Material —
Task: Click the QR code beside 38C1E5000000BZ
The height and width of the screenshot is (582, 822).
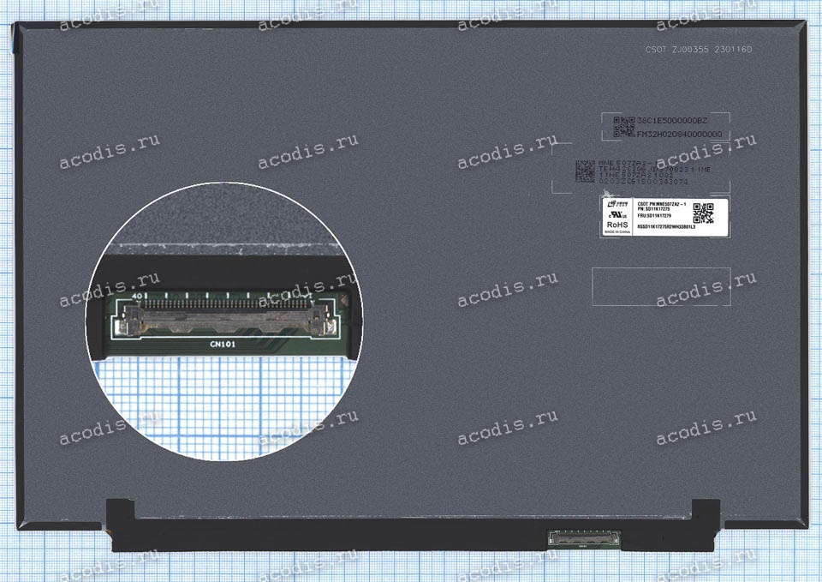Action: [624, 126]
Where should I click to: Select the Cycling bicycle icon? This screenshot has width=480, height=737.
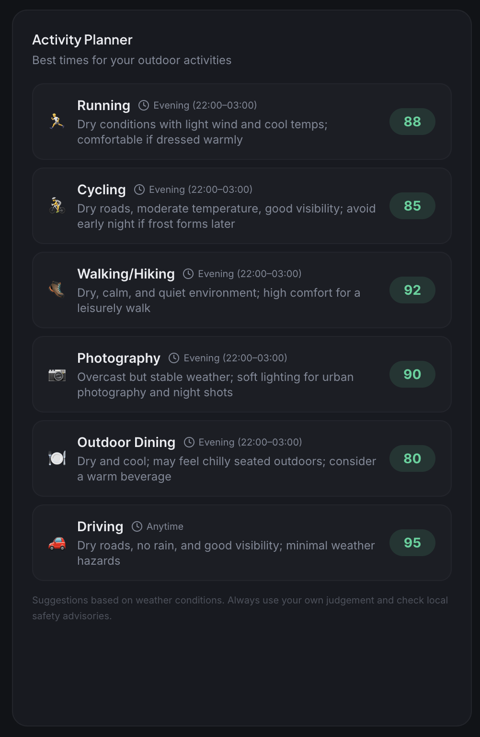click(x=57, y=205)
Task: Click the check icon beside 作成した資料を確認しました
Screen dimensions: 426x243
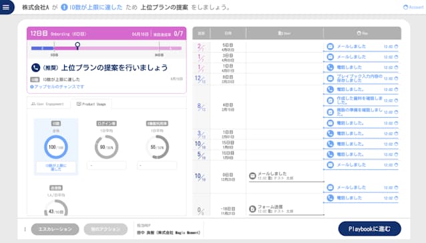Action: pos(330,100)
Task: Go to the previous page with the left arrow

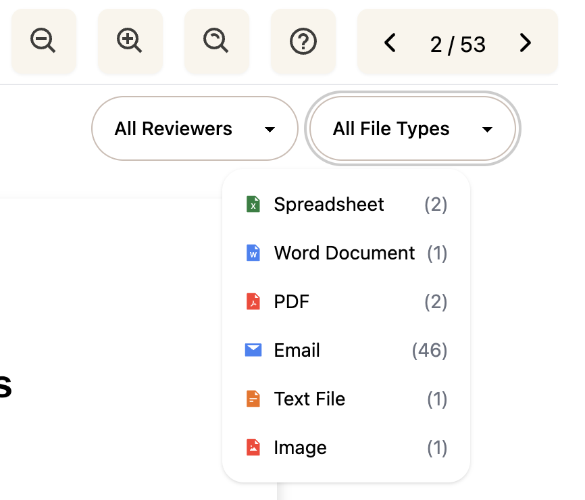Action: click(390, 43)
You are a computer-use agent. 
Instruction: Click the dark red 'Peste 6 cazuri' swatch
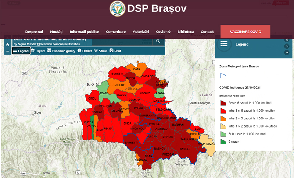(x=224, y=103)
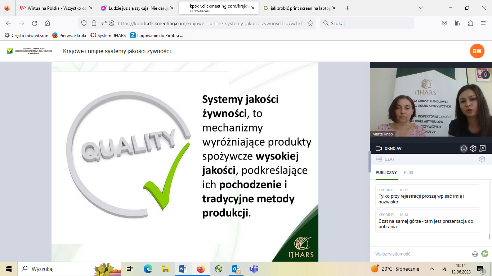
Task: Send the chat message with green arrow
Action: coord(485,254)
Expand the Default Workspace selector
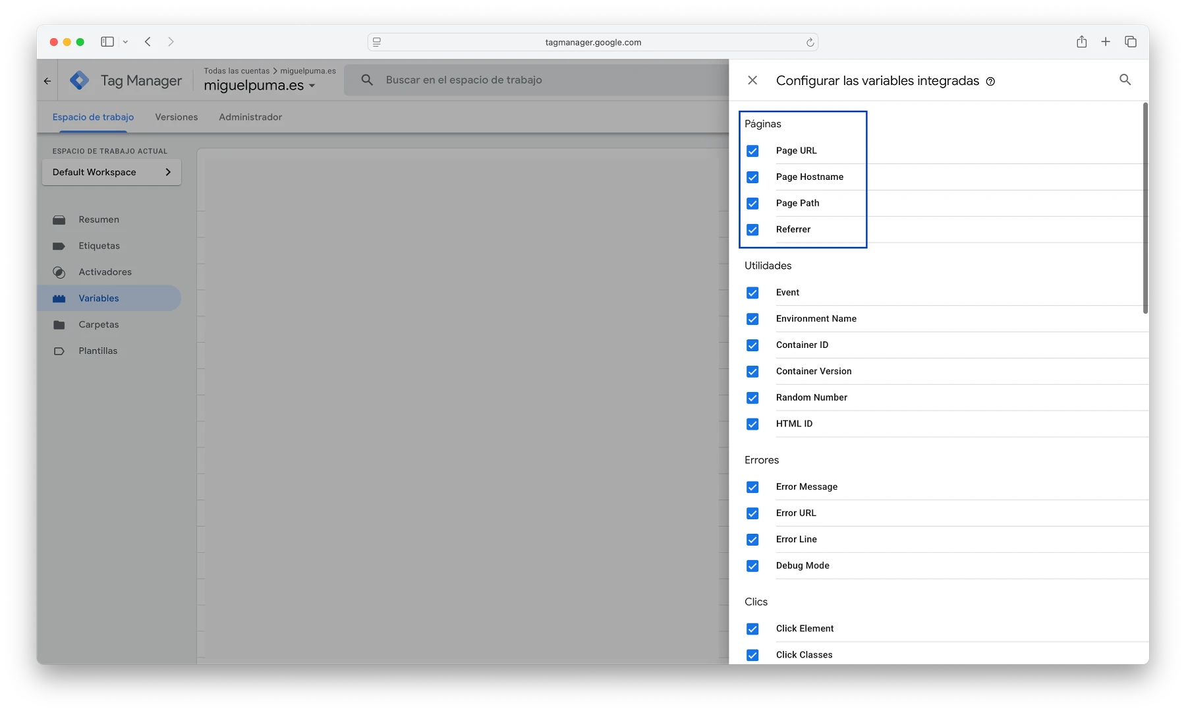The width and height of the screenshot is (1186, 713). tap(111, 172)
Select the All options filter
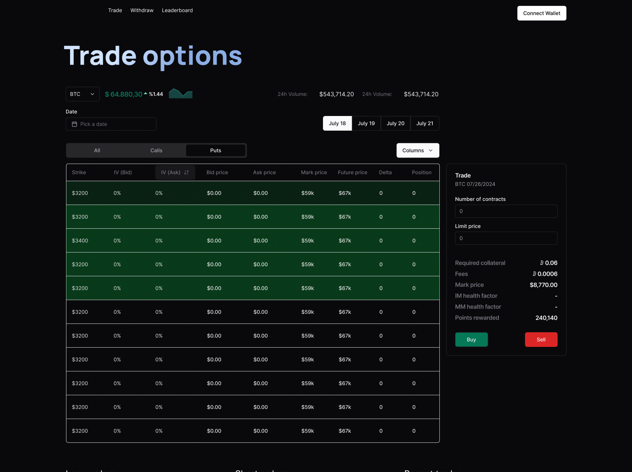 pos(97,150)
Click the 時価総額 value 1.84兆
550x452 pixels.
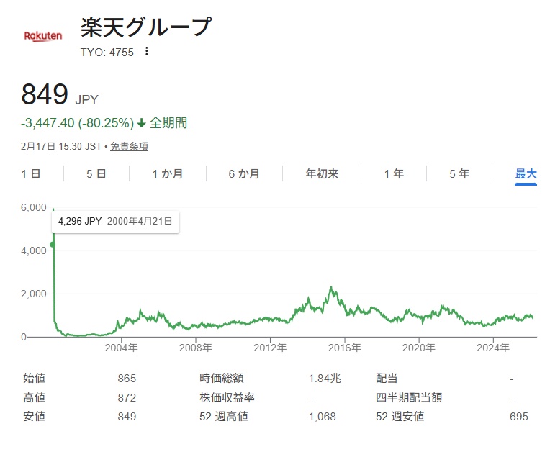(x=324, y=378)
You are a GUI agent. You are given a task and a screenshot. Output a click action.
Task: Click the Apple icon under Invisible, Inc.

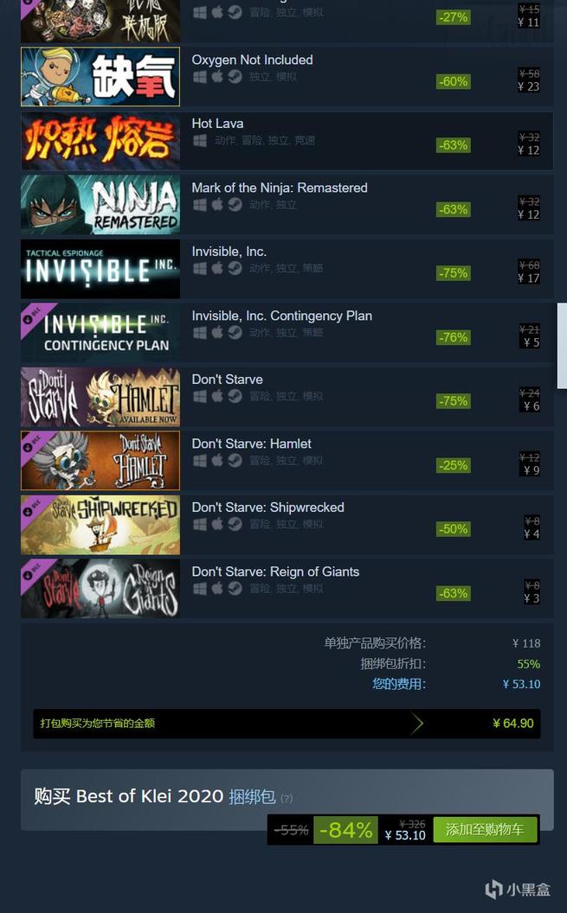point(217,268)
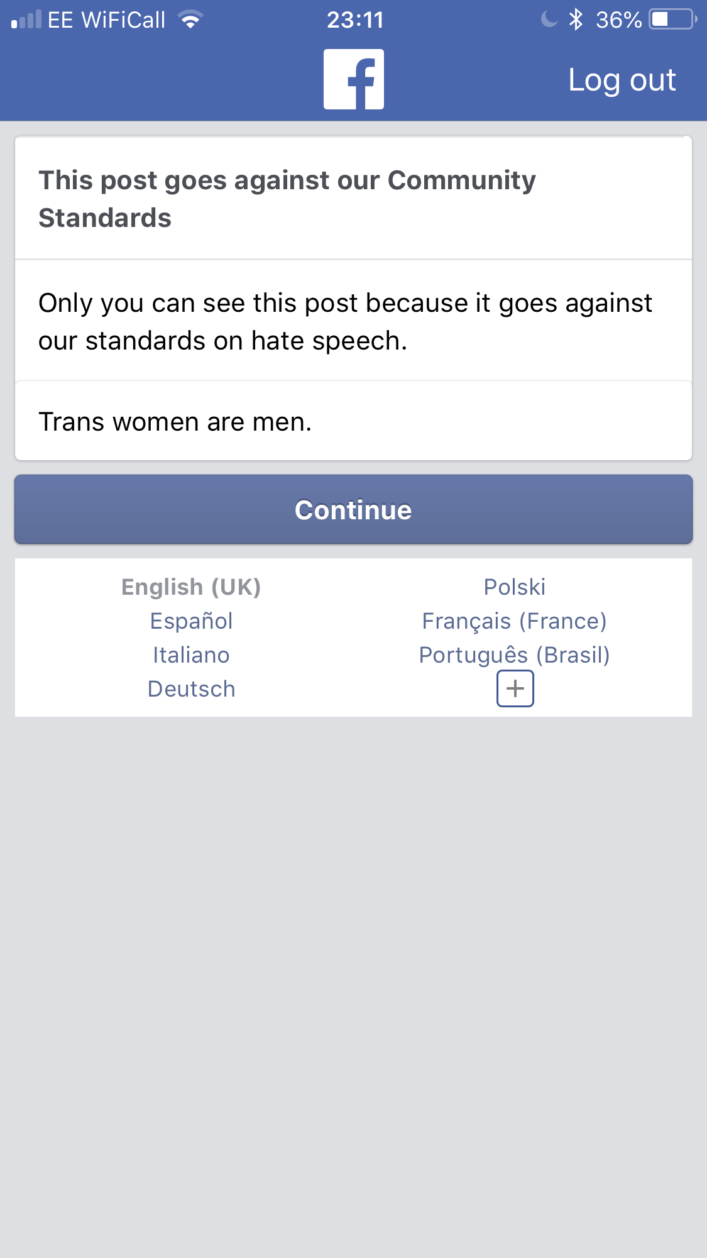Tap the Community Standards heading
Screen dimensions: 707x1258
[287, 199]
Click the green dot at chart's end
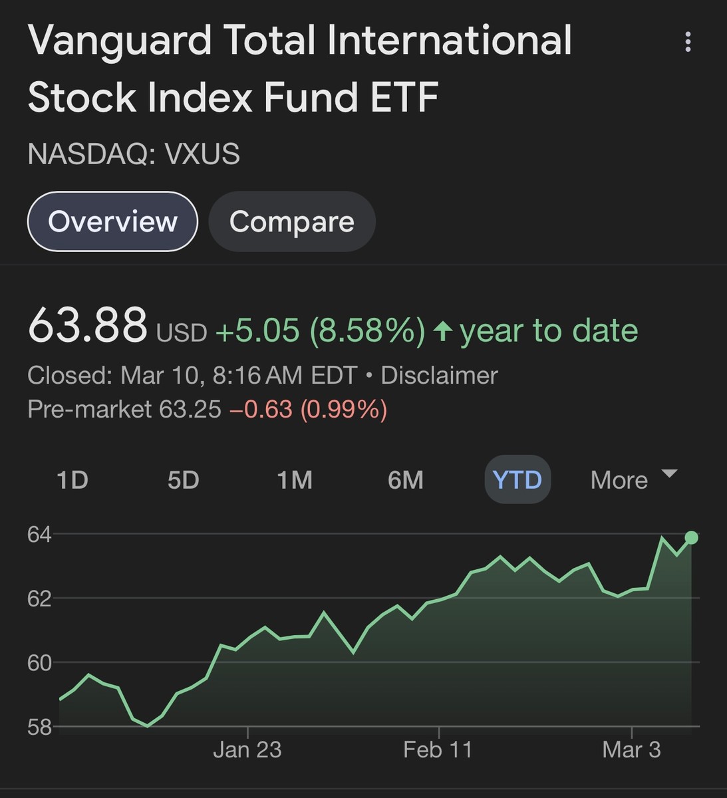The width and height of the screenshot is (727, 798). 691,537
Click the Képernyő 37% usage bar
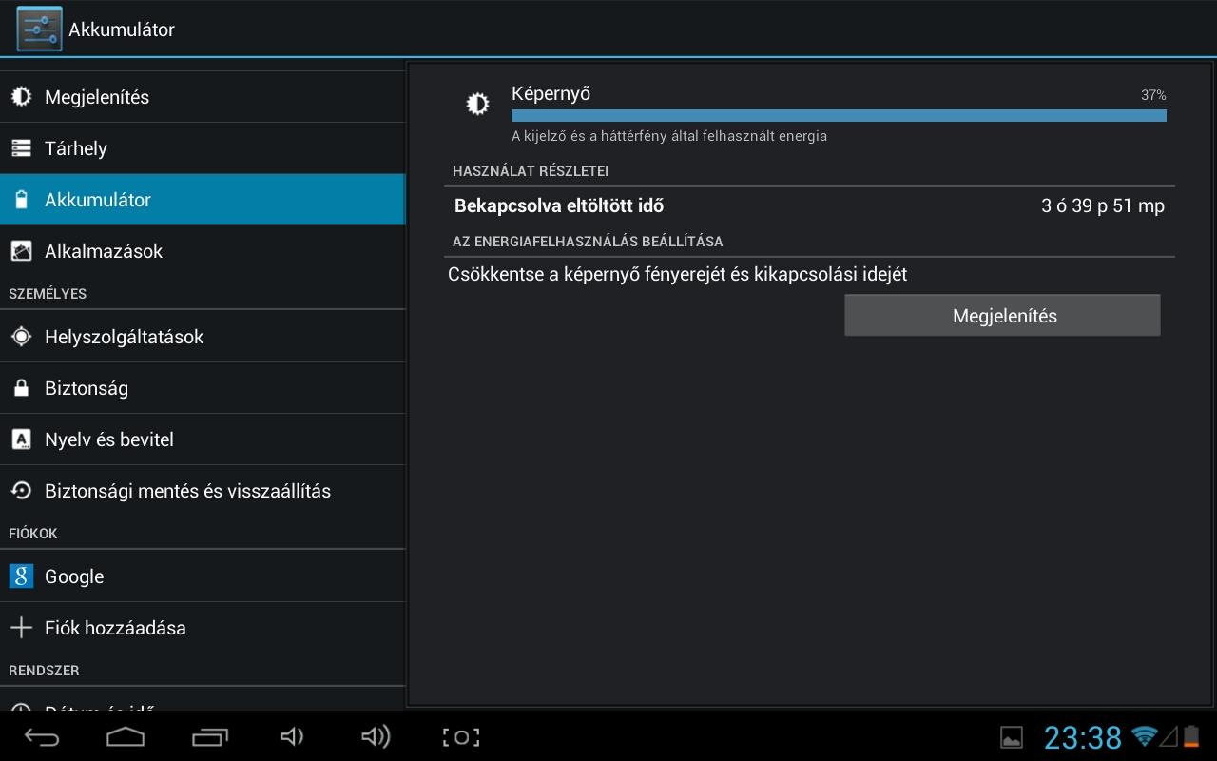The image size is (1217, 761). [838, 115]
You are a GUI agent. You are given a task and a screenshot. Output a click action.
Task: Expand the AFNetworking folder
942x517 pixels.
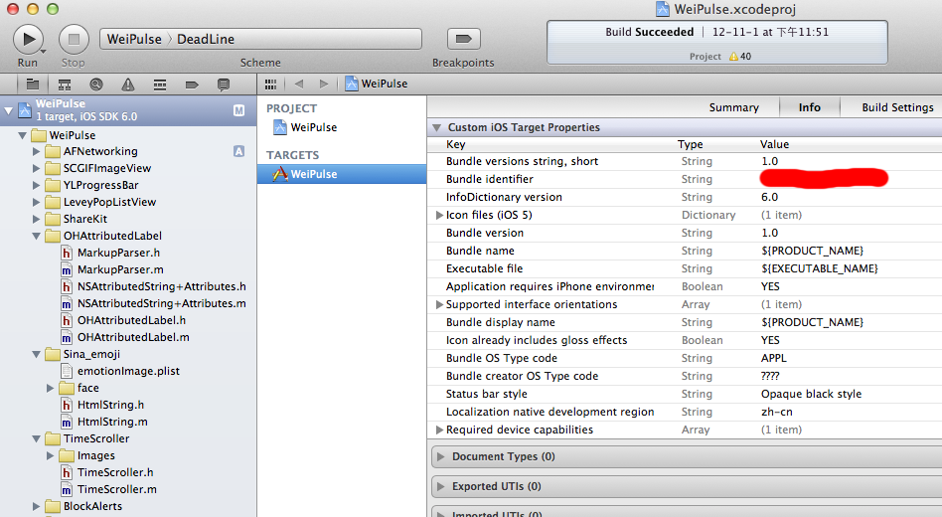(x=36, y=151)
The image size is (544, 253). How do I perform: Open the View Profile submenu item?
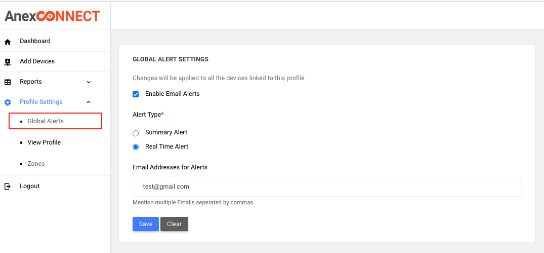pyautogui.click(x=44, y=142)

Short problem — Can you retype everything from the start of the records down to the line containing "(x=324, y=378)", with that line included? Leave the pictures out of your answer.

Reply —
Task: Click the QR code beside 38C1E5000000BZ
The height and width of the screenshot is (582, 822).
Action: [624, 126]
Where should I click to: Select the Cycling bicycle icon? This screenshot has width=480, height=737.
click(x=57, y=205)
Task: Click the check icon beside 作成した資料を確認しました
Screen dimensions: 426x243
Action: pos(330,100)
Task: Go to the previous page with the left arrow

Action: click(390, 43)
You are a computer-use agent. 
Instruction: Click the dark red 'Peste 6 cazuri' swatch
(x=224, y=103)
Task: Send the chat message with green arrow
Action: coord(485,254)
Expand the Default Workspace selector
The width and height of the screenshot is (1186, 713). tap(111, 172)
Select the All options filter
 pos(97,150)
Click the 時価総額 value 1.84兆
550x452 pixels.
(x=324, y=378)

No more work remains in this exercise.